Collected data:
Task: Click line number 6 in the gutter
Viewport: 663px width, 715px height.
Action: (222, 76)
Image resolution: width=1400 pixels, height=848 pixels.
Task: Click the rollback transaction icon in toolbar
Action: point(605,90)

## Problem requirements
Each record must be returned in full and exactly.

## Task output
Task: Click line number 6 in the gutter
Viewport: 663px width, 715px height.
Action: (222, 76)
Image resolution: width=1400 pixels, height=848 pixels.
Task: Click the rollback transaction icon in toolbar
Action: point(605,90)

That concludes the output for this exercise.